Uno mismo tuvo la oportunidad de poner en práctica el arte-terapia, el teatro-terapia en un hospital psiquiátrico, en concreto en la ciudad francesa de Dijon, en el Centro Gaston Bachelard de La Chartreuse, bajo la coordinación de Monsieur Alain Vasseur, un tipo entrañable, y buen conocedor tanto de las artes escénicas como de las terapias psicológicas. Pero esto daría para otro artículo. Sólo reseñar que en nuestro país vecino, Francia, el teatro es manjar que degustan tanto aficionados como profesionales. Y se montan y organizan festivales teatrales de renombre: véanse, por ejemplo, Aviñón, Rouen, Châlon, etc.

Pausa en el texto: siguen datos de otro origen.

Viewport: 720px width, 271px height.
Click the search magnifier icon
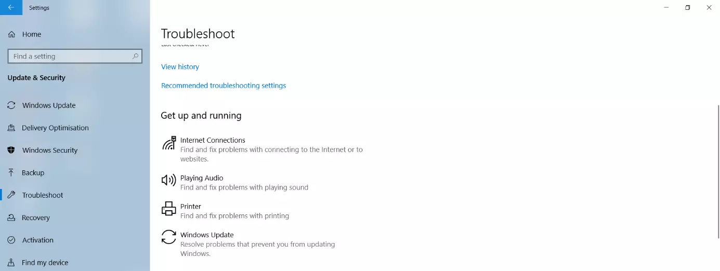(x=135, y=56)
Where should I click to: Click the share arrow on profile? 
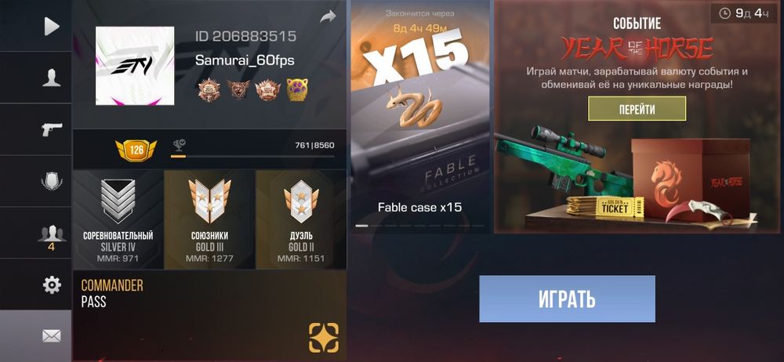328,17
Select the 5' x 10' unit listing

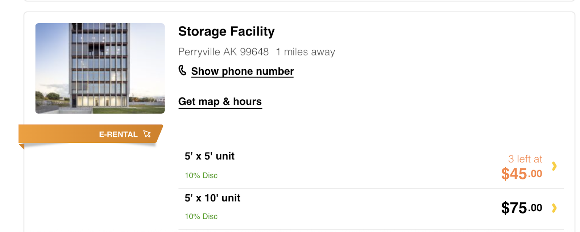click(371, 209)
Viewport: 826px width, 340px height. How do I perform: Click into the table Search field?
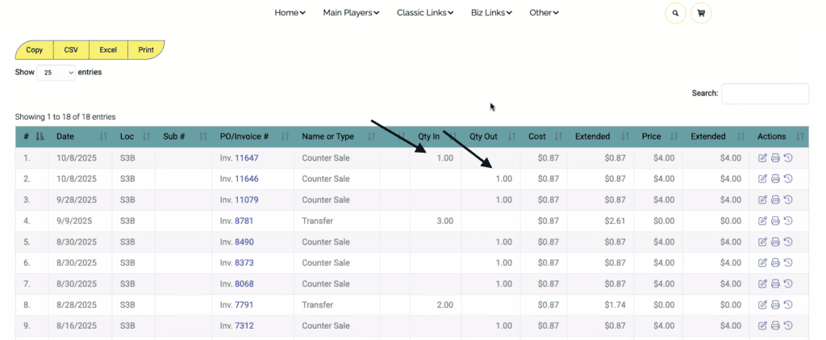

En España, aparte de festivales varios de teatro (aunque desconozco aquellos en los que pudieran tener cabida los enfermos de la psique), contamos con un documento imprescindible, sobre todo para quienes estén interesados en esta temática. Se trata de Monos como Becky, del catalán Jordá (ya desaparecido), el cual nos muestra el interior de un hospital psiquiátrico, y cómo los pacientes son tratados a través del teatro poniendo en marcha una función, frente a los métodos psiquiátricos tradicionales basados en los fármacos, terapias agresivas, etc. 

Dicho lo cual, siento que debemos reivindicar el teatro como algo esencial en la vida.